Met seizures of cash from ‘Mr Bigs of crime’ soar to a record £83 million

A spokesman for the Metropolitan Police said the incident happened last year (Picture: PA Archive/PA Images)

Scotland Yard is seizing record sums from London’s criminal “Mr Bigs” using new powers to freeze bank accounts containing suspected illicit cash.

Figures show that the Met has seized £83 million from suspected criminals in the 11 months to the end of 2018 — a 50 per cent rise on the previous year.

Detectives are using powers that came in last January that allow law enforcement agencies to freeze the accounts of individuals suspected of involvement in crime. So far, the Met has obtained 199 account freezing orders with a total value of £42,327,826.

The measures were part of legislation to target organised crime and run in parallel with unexplained wealth orders.
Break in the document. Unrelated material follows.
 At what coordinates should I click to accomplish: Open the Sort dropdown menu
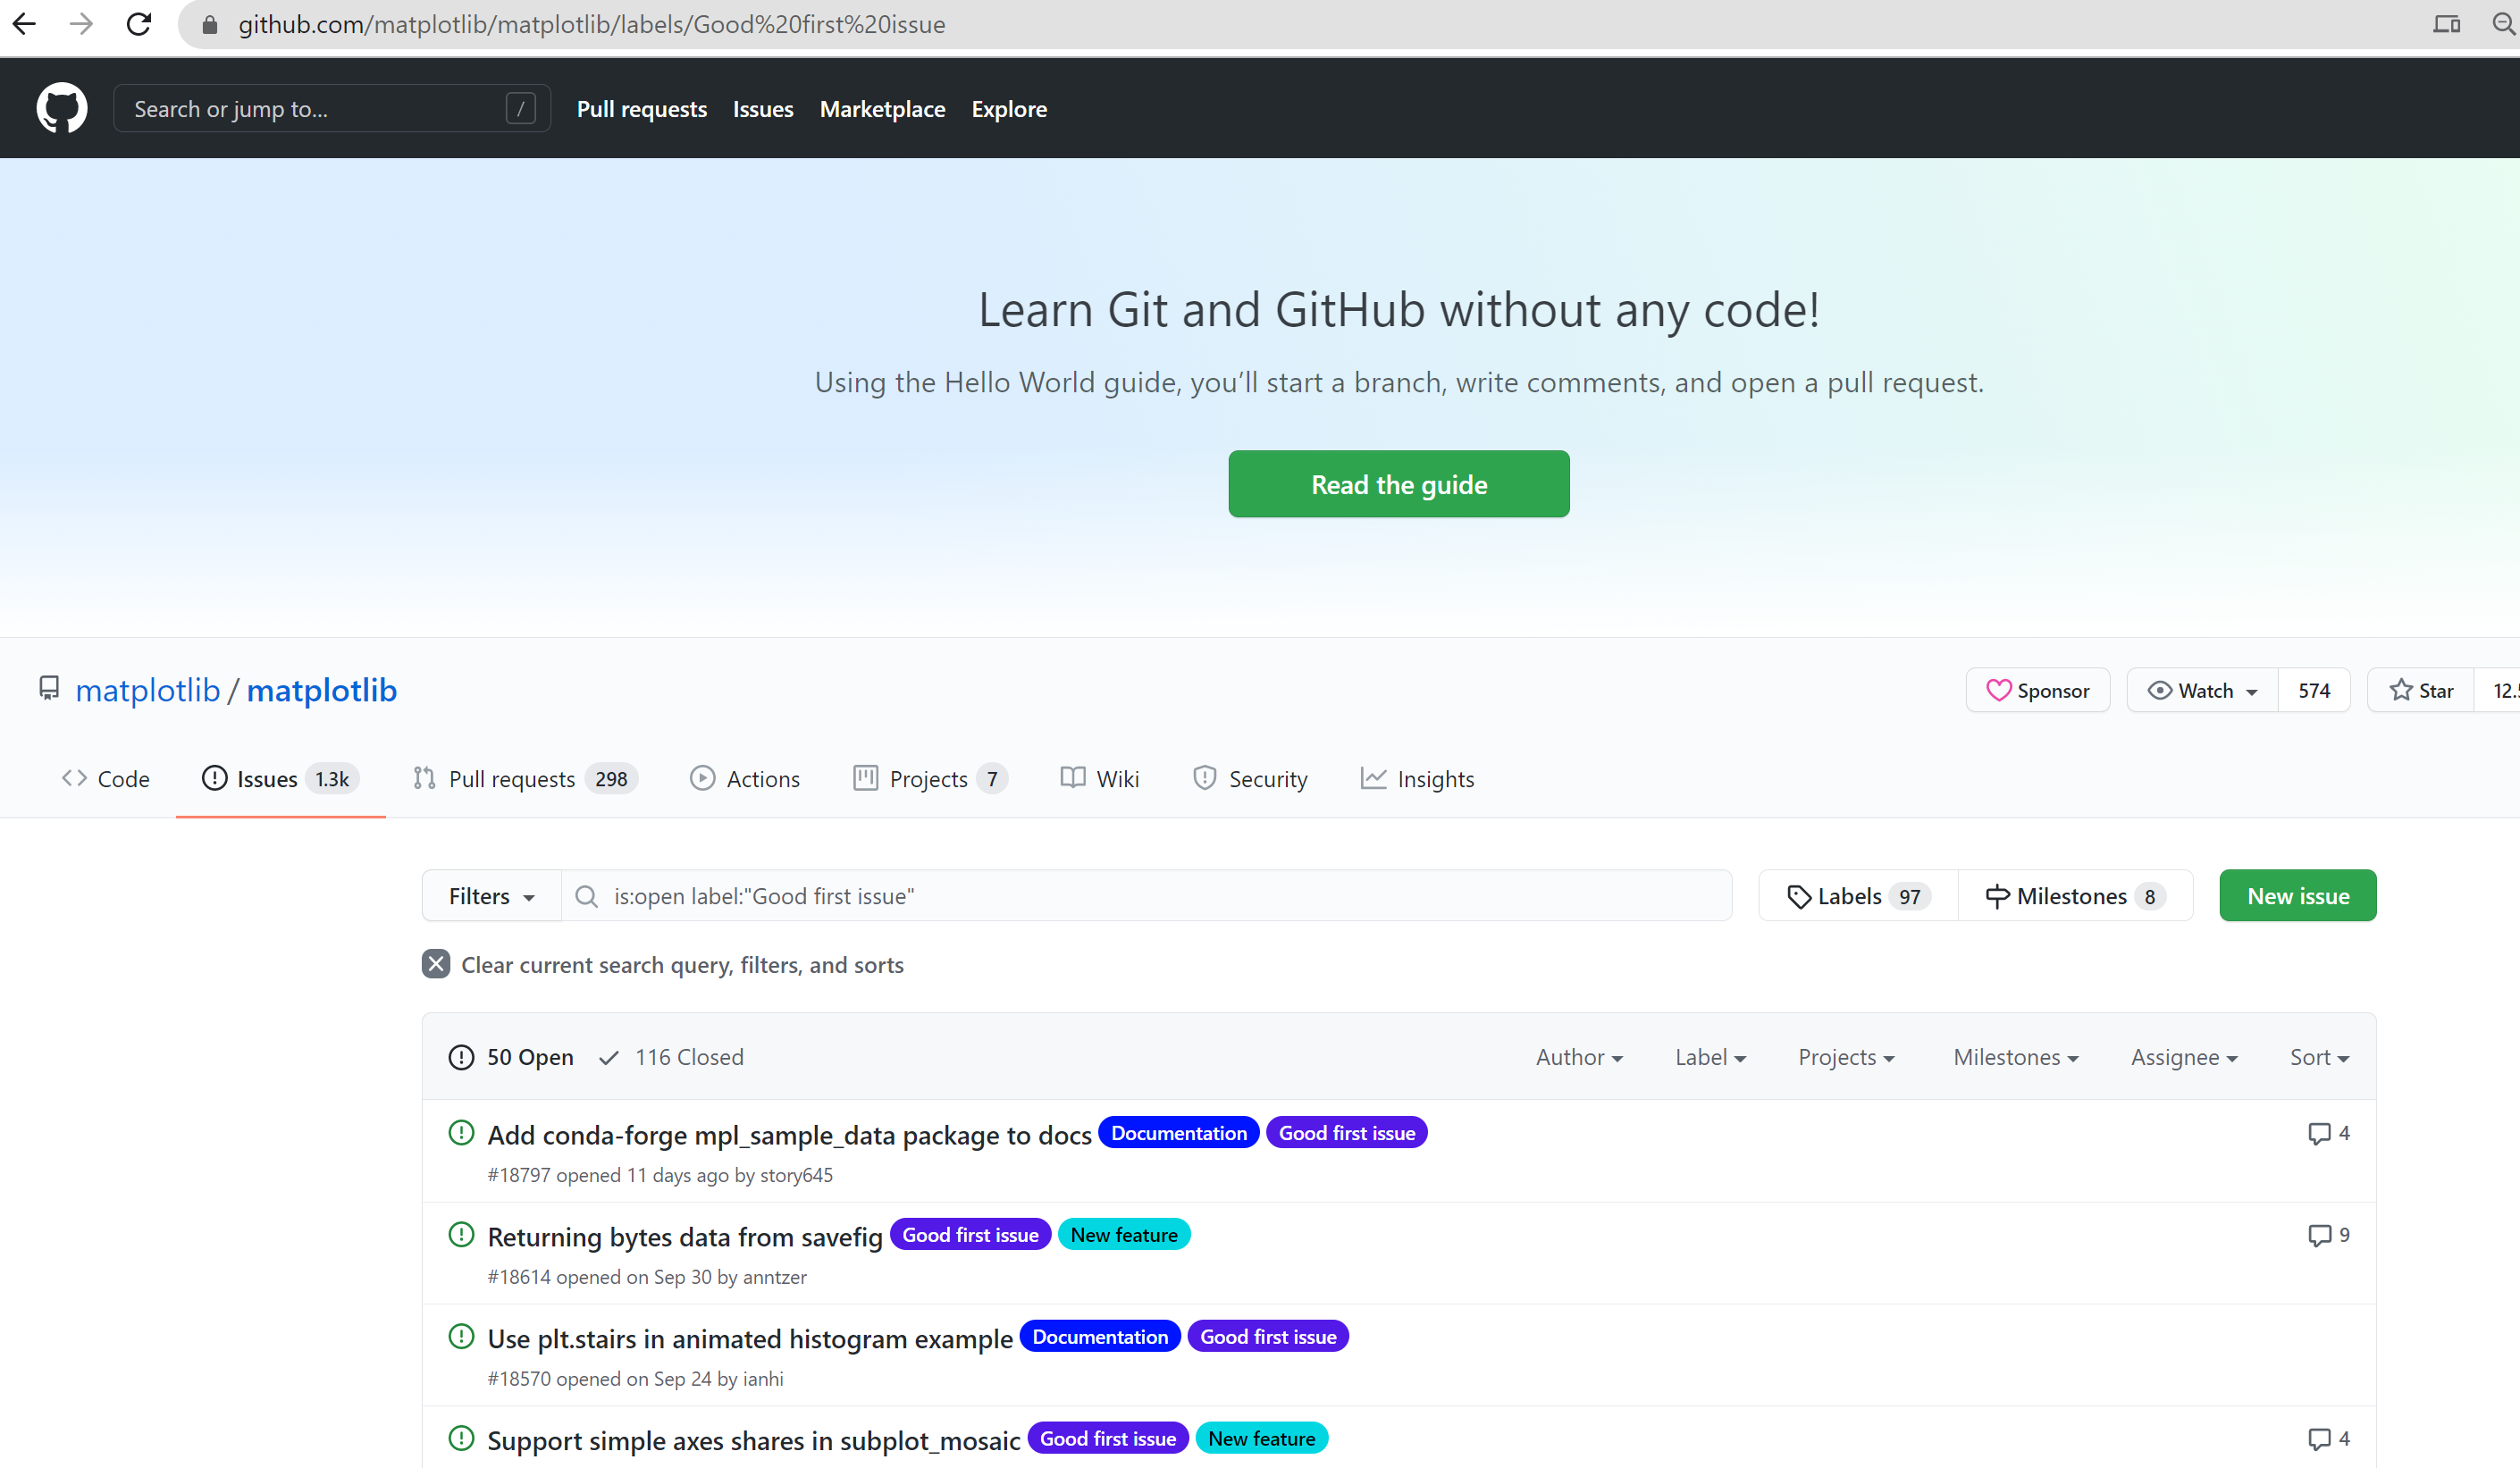click(x=2319, y=1057)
Police say they are also seizing regular bundles of cash — part of the “billions” in drug-dealing profits being ferried around the capital. Officers say criminal couriers carry huge sums in suitcases, rucksacks and shopping bags to convert at the UK’s 45,000 money service bureaus, the vast majority in London. The cash is laundered through MSBs before being dispatched to airports such as Heathrow and air freighted abroad.

Detective Superintendent Nick Stevens, head of economic crime at Scotland Yard, said: “Street drug dealers deal in cash because their clients want to pay cash and we follow that up through the chain, the organised criminals and the money launderers.” He added: “Cash will move through an MSB and the money will be freighted out of the country — £2 billion a month — to countries such as UAE and other places.”
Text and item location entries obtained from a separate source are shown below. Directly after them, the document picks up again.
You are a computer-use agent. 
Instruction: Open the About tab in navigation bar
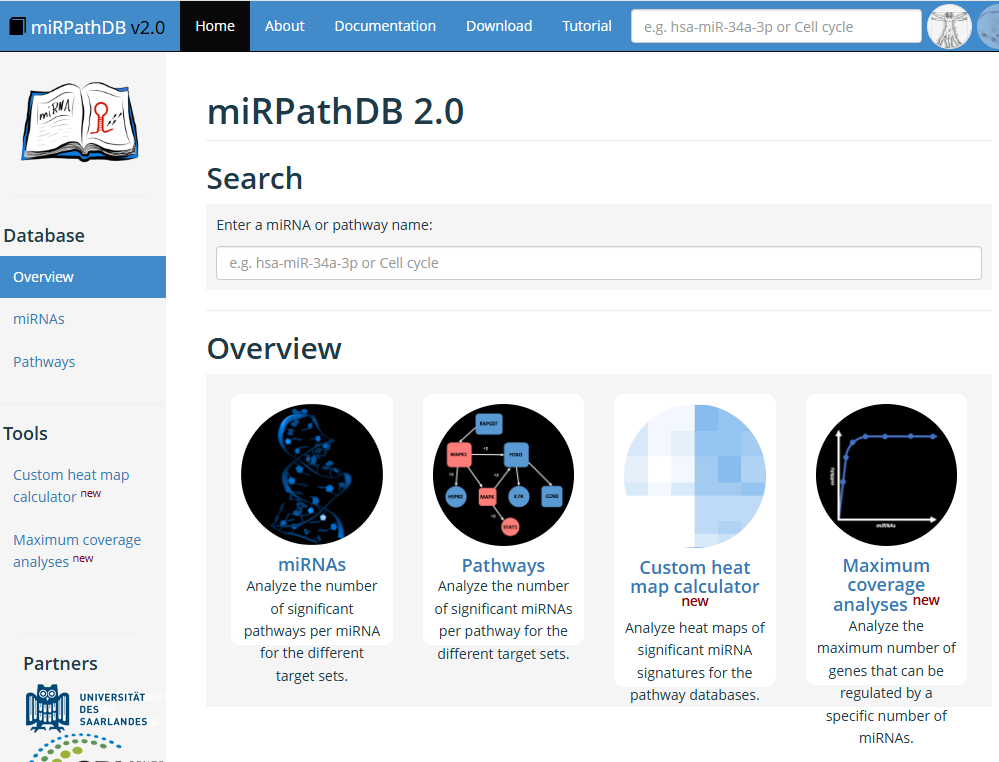click(x=284, y=26)
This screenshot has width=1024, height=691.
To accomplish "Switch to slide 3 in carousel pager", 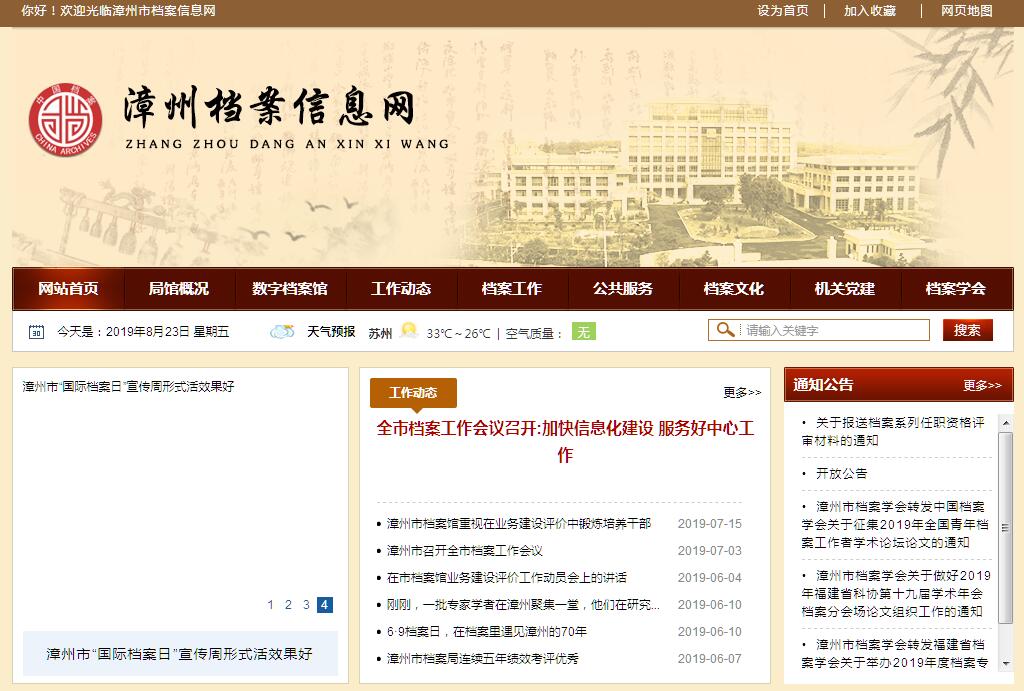I will pyautogui.click(x=306, y=605).
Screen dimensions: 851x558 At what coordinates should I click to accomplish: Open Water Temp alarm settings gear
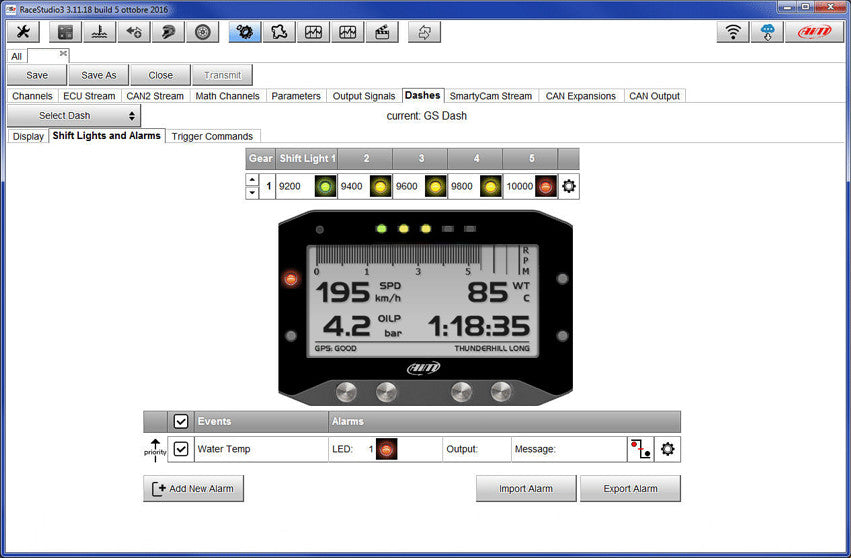[667, 449]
He said the Met’s Proactive Money Laundering Team seize parcels of cash from criminals nearly every day. In the 12 months to November the Met made 817 seizures.

Mr Stevens said the new laws had “opened up significant opportunities”. He added: “The account freezing orders are decided by magistrates’ courts on the balance of probabilities and can be followed up with forfeiture requests.”
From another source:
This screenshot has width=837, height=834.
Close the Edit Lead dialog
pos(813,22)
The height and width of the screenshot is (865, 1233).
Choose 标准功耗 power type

All the investigations are ongoing and, so far, none of the sums has been ordered by the court to be forfeited.

Last year, Edoardo Archetta, who ran Italian restaurant Bucci in Balham, was jailed after being convicted over a global money-laundering operation for the Ndràngheta mafia group.

Archetta, 47, who used a small Paddington money bureau, also operated for London-based Albanian drug-dealers.